When a student has failed an examination on two occasions, he or she has a right to have another grading teacher. A written request for an alternative examiner should be handed to the director of studies no later than two weeks before the next examination opportunity.

A student who has passed an examination cannot redo the examination to get a higher grade.
If a student fails to present a photo ID at the occasion of a written exam in an exam room will not be allowed to take the exam.

Disciplinary action may be taken against students who uses unauthorized help aids or in some other way tries to mislead on a test or when another type of task is being evaluated. Rules and regulations concerning the production of academic texts and correct referencing will be applicable to all written assignments. (see instructions in the thesis manual, Thesis Writing in Business Administration). Urkund records may be used for control. In addtion, Umeå University rules and regulations  for education and research applies.

Educational activities are designed to facilitate students towards achieving expected learning outcomes and can explain, supplement and provide contrast to the course literature and other relevant course materials.

Other regulations

Academic credit transfers are done in accordance with the University credit transfer regulations.
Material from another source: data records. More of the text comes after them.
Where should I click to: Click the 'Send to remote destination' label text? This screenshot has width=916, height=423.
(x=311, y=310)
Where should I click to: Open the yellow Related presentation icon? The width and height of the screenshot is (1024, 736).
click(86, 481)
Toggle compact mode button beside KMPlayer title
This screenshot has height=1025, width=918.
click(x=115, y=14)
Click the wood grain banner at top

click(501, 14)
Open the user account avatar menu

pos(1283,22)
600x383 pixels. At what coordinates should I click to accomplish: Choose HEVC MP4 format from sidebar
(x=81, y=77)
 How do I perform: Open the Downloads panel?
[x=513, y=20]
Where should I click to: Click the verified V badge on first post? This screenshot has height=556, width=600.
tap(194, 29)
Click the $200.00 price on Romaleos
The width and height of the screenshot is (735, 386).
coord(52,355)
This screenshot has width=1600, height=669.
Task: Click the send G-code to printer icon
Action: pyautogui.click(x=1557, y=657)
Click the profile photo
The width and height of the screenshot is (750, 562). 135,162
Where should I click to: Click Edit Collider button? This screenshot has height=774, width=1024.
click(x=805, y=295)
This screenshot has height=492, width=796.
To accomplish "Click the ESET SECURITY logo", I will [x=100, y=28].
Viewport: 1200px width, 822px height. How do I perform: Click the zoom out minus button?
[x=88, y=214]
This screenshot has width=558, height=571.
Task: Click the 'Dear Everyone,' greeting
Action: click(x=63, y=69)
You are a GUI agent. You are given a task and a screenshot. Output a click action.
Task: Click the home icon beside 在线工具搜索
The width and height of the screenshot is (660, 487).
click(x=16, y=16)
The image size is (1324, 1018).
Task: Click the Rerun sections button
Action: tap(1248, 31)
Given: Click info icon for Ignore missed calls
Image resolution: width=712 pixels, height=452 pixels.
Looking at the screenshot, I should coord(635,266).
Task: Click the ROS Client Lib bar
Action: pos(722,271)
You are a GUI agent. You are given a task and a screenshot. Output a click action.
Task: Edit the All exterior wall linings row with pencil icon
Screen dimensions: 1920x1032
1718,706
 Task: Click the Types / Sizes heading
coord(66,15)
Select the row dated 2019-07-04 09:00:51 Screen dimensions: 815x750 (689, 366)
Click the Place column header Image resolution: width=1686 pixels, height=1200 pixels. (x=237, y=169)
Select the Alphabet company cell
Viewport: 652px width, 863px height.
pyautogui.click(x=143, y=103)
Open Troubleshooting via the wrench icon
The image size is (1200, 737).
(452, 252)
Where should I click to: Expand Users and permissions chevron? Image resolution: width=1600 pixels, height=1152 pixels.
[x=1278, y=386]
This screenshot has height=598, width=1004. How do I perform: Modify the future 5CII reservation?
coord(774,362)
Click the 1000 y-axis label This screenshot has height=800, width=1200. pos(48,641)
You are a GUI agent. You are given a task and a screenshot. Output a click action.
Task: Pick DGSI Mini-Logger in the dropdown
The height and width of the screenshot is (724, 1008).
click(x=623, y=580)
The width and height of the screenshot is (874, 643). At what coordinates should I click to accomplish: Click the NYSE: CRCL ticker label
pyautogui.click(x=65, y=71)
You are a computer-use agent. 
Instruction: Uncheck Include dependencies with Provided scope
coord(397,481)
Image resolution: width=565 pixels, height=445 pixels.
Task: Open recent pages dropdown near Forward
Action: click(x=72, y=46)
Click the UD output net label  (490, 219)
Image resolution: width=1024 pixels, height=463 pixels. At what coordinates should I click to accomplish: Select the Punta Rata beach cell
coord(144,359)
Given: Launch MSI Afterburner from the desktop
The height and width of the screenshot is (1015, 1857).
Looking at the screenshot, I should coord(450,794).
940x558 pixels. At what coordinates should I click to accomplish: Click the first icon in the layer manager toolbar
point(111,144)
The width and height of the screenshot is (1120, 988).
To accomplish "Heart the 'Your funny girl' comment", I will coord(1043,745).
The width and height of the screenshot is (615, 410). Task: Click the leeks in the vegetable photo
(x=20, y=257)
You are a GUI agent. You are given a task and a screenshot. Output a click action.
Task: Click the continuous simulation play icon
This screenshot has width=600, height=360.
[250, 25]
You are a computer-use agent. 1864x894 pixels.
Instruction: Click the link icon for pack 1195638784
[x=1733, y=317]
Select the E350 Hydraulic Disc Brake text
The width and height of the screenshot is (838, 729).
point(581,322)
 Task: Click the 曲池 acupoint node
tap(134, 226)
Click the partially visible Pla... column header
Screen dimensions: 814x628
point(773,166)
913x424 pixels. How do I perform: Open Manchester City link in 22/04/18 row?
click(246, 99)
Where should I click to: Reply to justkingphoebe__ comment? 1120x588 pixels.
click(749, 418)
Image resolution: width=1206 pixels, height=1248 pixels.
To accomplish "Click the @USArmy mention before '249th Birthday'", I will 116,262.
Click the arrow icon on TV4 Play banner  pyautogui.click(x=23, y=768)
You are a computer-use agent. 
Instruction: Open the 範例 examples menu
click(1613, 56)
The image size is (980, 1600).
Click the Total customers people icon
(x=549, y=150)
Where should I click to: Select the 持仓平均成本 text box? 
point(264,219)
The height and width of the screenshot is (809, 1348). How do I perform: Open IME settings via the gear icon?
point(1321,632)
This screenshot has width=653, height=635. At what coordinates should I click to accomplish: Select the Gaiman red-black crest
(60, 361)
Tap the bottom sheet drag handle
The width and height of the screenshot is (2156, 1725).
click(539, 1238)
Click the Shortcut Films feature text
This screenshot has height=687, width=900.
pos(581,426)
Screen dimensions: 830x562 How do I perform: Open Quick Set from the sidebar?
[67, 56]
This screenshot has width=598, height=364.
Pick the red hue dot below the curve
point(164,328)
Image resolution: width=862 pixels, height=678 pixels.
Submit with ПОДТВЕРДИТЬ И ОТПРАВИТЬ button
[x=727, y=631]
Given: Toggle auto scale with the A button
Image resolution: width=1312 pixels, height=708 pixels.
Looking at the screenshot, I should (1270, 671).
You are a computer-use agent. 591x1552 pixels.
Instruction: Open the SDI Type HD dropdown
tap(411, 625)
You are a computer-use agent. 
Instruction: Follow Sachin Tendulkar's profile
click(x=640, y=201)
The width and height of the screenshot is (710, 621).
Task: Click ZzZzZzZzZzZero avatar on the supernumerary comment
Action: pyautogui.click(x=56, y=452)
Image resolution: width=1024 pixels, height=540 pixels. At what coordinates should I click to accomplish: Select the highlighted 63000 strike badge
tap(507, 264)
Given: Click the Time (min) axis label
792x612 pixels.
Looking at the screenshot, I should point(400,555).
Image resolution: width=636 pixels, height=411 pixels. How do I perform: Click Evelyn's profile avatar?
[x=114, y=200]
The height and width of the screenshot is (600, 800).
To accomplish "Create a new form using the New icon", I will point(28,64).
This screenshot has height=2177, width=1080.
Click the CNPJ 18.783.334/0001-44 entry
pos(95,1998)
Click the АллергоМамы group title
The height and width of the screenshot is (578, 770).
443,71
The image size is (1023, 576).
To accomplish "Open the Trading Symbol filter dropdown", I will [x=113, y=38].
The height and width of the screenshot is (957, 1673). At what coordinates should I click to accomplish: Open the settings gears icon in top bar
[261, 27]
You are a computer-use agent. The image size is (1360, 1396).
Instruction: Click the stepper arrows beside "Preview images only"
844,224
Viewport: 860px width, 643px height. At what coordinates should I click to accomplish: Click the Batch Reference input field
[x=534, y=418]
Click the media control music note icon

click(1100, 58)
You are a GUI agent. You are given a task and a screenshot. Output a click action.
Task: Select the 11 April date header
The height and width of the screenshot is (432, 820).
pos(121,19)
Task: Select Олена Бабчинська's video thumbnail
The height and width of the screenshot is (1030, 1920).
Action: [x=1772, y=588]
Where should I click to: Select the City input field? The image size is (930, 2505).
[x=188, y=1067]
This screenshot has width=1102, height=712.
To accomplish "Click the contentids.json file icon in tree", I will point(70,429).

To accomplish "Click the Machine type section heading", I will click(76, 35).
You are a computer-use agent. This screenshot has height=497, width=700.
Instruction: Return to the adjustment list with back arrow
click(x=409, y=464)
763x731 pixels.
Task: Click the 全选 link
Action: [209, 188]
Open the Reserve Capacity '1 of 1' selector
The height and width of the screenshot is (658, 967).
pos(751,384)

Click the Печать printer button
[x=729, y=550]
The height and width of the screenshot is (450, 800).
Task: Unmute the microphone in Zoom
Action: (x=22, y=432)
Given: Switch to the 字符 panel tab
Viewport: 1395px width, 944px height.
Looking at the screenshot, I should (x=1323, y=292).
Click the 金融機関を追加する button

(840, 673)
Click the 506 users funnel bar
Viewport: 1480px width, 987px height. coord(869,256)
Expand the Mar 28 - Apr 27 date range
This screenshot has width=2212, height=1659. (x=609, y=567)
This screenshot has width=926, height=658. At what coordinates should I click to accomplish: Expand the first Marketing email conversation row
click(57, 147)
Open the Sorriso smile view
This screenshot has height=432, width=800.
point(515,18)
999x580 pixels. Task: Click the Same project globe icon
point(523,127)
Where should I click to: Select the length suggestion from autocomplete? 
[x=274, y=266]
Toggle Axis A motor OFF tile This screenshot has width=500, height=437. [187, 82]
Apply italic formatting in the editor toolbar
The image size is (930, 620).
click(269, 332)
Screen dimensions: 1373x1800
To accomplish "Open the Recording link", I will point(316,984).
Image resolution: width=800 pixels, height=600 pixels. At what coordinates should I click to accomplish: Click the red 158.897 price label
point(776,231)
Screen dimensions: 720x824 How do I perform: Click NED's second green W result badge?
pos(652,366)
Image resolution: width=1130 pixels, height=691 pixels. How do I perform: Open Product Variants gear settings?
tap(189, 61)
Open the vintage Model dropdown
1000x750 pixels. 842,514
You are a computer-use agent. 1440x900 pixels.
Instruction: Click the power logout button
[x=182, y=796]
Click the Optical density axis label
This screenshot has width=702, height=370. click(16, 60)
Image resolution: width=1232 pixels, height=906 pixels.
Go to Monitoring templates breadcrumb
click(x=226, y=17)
This course can not be used in the same degree as 2fe199, 2fe179 ovh 2fe179

This course can not be included in the degree together with 2fe177, 2fe193, 2fe179.

Literature

Valid from: 2021 week 34

Module 1

Literature

A list of Scientific articles approx. 200-300 pages will be presented at the start of the module.

Module 2

Literature

Consumer Behaviour : a European perspective
Solomon Michael R., Askegaard Søren, Hogg Margaret K., Bamossy Gary J.
7th edition. : Harlow : Pearson : 2019 : 612 sidor :
ISBN: 9781292245423
Mandatory
Search Album, the University Library catalogue

Scentific articles between 100 and 150 pages will be added at the start of the module.

Module 3

Literature

Larréché, J.-C. and Gatignon, H. (2018) Participant Handbook. StratX International (available from Umeå School of Business and Economics) Larréché, J.-C. and Gatignon, H. (1998) Markstrat 3: The Strategic Marketing Simulation. South-Western College Publishing (available from Umeå School of Business and Economics) Reading instructions: Chapter 8. Consumer Analysis, pp.149-155 and Chapter 10. Allocation of Resources, pp. 177-184

Scientific articles and cases will be added at the start of the module, approximately 30-40 pages in total

Module 4

The course will be based on scientific articles and reports (approximately 400-600 pages) which will be made available to the students at teh start of the module. the material will be available through the University Library databases or the equivalent.

Course reference literature

Umeå School of Business, Economics and Statistics USBE. Thesis writing in Business Administration. Thesis manual. (latest edition)
USBE Business Administration. :
https://www.umu.se/en/student/usbe/thesis-and-degree-project-work/

Additional individual literature focusing on specific topics may be needed to be able to complete module assignments.